Although credit rating of transmission utilities differs from utility to utility, credit support for a transmission utility (as an offtaker) is not normally required. Without such support, developers, owners, sponsors and financiers of projects normally accept the offtaking arrangement. Even if a transmission utility becomes insolvent, as long as the electricity transmission business in the region continues to operate, the owner of the renewable energy project would be able to enter into a new power purchase agreement with the company that takes over the transmission business. Since the purchase price and term of the offtaking arrangement are legally fixed under the FIT programme, the terms of the offtaking arrangement (except the period that has already expired) should remain unchanged even if the transmission utility becomes insolvent.

Procurement of offtaker agreements

How are long-term power purchase agreements procured by the offtakers in your jurisdiction? Are they the subject of feed-in tariffs, the subject of multi-project competitive tenders, or are they typically developed through the submission of unsolicited tenders?

Under the FIT programme, an owner of a renewable energy project with a certificate from METI has the right to request a transmission utility to enter into a fixed-price (ie, price set by METI depending on the type of renewable energy source and the output capacity of the project), long-term (ie, 10, 15 or 20 years depending on the type of renewable energy source) power purchase agreement. A transmission utility is required to accept such request unless there is a legitimate reason not to. Further, legitimate reasons are strictly limited by and defined under the Renewable Energy Act.

Generally, the purchase price under the FIT programme is set by METI annually. Since April 2017, the purchase price for large-scale solar power projects (with 500KW or more output capacity, as of April 2020) will be set through a bidding process held by METI. The process includes a semi-annual, nationwide process where a developer may submit a bid for a FIT price (not greater than the maximum price set by METI) applicable to its own project. METI only grants FIT certificates to solar power projects that have secured a FIT price through the bidding process.

Operational authorisation

What government authorisations are required to operate a renewable energy project and sell electricity from renewable energy projects?

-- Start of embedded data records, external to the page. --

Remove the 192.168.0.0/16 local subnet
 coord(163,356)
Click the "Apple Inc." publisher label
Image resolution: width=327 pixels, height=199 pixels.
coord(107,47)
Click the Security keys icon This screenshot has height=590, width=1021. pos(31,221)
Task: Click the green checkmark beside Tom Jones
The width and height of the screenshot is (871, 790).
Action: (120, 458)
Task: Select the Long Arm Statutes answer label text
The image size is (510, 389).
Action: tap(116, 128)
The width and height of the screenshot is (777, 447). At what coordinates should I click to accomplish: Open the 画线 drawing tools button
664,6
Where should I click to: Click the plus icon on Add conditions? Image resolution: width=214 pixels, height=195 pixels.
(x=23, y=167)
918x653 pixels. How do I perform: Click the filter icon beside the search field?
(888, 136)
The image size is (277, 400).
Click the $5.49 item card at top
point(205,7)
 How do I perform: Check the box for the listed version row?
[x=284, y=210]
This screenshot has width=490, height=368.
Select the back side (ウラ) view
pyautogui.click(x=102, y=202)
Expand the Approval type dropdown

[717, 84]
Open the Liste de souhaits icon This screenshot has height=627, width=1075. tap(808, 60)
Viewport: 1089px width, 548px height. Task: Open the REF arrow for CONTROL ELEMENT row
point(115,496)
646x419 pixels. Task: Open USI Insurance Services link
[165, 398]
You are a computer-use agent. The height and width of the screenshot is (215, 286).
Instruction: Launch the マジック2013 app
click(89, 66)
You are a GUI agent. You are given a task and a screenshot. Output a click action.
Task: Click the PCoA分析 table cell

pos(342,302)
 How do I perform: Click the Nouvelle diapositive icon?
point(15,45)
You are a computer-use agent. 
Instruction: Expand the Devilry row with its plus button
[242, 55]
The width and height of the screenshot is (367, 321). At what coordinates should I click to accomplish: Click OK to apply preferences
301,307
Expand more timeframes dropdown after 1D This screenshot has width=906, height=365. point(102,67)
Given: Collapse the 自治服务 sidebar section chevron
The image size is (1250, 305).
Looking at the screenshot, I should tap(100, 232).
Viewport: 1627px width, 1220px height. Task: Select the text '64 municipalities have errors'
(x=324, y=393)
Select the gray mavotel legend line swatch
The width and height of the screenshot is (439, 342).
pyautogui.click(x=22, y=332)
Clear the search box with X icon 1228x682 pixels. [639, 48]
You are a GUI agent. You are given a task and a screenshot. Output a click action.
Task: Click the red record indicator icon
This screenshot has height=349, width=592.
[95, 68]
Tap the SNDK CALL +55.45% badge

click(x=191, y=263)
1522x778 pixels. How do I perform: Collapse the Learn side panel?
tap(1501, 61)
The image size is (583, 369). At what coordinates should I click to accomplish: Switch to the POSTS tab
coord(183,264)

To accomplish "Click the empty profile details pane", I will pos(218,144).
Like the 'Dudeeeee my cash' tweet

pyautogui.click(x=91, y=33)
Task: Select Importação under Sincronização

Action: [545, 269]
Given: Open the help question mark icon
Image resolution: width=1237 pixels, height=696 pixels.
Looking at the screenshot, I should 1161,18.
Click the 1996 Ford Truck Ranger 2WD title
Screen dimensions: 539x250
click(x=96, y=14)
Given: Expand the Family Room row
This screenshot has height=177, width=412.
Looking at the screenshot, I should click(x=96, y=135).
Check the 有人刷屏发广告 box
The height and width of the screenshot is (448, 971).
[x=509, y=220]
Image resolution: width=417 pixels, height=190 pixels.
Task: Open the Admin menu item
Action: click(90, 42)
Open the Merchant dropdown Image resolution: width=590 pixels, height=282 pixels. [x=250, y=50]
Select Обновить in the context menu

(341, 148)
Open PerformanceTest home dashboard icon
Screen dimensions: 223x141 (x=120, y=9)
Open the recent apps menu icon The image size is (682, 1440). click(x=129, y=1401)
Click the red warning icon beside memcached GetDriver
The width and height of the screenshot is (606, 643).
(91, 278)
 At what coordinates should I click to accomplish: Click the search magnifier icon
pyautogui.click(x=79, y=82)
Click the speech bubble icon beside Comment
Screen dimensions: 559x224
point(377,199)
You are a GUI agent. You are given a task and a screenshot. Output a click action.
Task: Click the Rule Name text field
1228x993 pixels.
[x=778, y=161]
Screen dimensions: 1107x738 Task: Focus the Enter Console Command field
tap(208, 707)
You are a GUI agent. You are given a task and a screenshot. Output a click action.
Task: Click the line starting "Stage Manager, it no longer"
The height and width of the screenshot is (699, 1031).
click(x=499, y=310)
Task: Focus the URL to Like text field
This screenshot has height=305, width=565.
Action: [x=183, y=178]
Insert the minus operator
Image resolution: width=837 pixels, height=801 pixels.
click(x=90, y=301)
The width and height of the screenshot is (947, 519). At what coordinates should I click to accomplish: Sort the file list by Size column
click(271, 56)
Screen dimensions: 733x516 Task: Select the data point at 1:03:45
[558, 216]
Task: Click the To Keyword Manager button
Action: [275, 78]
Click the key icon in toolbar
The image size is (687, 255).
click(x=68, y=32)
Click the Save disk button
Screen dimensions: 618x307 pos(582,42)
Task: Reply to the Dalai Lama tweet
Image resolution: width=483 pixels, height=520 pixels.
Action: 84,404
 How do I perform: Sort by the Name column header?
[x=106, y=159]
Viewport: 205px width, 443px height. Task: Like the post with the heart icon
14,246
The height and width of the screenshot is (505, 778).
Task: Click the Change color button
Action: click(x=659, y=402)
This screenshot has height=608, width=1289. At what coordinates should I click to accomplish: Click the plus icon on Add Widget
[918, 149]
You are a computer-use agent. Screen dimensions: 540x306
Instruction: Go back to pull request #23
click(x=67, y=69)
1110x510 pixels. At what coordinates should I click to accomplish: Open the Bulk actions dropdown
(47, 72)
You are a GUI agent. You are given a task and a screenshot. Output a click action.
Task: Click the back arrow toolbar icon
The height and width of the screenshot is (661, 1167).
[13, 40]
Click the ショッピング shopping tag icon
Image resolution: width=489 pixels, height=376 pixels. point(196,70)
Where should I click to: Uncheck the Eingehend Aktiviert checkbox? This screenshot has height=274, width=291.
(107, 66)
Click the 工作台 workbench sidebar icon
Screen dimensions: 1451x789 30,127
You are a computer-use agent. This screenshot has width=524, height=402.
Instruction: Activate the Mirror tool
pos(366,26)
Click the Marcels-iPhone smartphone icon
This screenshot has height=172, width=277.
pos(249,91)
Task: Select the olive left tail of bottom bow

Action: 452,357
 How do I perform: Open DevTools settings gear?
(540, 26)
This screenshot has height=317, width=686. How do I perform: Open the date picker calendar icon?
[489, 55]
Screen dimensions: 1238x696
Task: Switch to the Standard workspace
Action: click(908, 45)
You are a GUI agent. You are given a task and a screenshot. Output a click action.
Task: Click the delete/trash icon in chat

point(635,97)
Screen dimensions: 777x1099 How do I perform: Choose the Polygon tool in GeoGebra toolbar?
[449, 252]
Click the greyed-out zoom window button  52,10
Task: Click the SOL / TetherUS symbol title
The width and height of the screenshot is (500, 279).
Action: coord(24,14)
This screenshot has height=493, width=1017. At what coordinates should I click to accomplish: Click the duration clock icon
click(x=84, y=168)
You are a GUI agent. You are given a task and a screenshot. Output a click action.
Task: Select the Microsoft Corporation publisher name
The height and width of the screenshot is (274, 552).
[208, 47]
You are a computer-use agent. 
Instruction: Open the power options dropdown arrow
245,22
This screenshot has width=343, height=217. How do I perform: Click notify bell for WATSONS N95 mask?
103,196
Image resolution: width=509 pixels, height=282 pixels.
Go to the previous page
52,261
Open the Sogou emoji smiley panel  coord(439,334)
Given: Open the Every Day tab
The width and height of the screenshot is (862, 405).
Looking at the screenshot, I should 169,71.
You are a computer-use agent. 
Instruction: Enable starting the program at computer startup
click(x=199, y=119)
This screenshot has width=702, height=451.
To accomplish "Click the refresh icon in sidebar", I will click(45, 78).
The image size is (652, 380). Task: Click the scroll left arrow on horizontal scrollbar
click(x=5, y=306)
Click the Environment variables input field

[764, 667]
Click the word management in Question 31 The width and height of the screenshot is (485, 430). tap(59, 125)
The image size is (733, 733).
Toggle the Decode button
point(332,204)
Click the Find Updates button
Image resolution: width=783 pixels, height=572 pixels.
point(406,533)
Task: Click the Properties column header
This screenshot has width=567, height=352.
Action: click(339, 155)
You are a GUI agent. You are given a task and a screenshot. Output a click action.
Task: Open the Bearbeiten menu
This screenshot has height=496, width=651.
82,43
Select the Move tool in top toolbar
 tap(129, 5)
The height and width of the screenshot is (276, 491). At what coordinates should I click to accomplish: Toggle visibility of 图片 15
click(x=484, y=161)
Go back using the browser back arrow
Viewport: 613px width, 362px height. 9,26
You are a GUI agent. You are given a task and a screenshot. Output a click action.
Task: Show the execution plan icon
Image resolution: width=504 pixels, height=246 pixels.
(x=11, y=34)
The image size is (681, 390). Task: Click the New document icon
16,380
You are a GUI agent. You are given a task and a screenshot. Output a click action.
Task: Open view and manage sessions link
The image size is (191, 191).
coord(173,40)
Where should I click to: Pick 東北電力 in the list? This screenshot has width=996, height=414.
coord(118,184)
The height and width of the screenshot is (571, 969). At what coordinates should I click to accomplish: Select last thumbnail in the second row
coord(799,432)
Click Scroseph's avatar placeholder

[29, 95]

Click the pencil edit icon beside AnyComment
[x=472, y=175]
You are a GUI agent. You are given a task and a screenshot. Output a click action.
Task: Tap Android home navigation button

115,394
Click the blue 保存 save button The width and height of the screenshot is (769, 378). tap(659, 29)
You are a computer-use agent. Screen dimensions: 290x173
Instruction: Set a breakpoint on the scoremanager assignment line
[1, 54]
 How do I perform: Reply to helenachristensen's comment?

An owner of an electricity generation project with a certain level of output capacity needs to notify METI of its electricity generation business. Also, to sell electric power under the FIT programme, the project owner must obtain from METI a FIT certificate for their renewable energy project.


Are there legal requirements for the decommissioning of renewable energy projects? Must these requirements be funded by a sinking fund or through other credit enhancements during the operational phase of a renewable energy project?

A project owner with a FIT certificate is obligated to hold a certain amount of funds in reserve to secure the costs to decommission its renewable energy facility and also report a plan on reserving decommissioning costs and the status of the funds held in reserve. This requirement has, however, had limited effect as project owners were free to decide the level and timing to reserve such decommissioning costs. In response to this situation, the government has proposed an amendment to the Renewable Energy Act that requires project owners to reserve funds externally by a third-party agency, with an exception for projects that satisfy certain stringent criteria to reserve the funds on its own. This requirement will initially apply to solar projects with an output capacity of more than 10KW, under which a portion of the proceeds from the sale of electricity will be withheld by the third-party agency on a monthly basis, starting 10 years before the end of the FIT procurement period (the long-term period during which a transmission utility must purchase from renewable energy project owners all available electric power at a fixed price).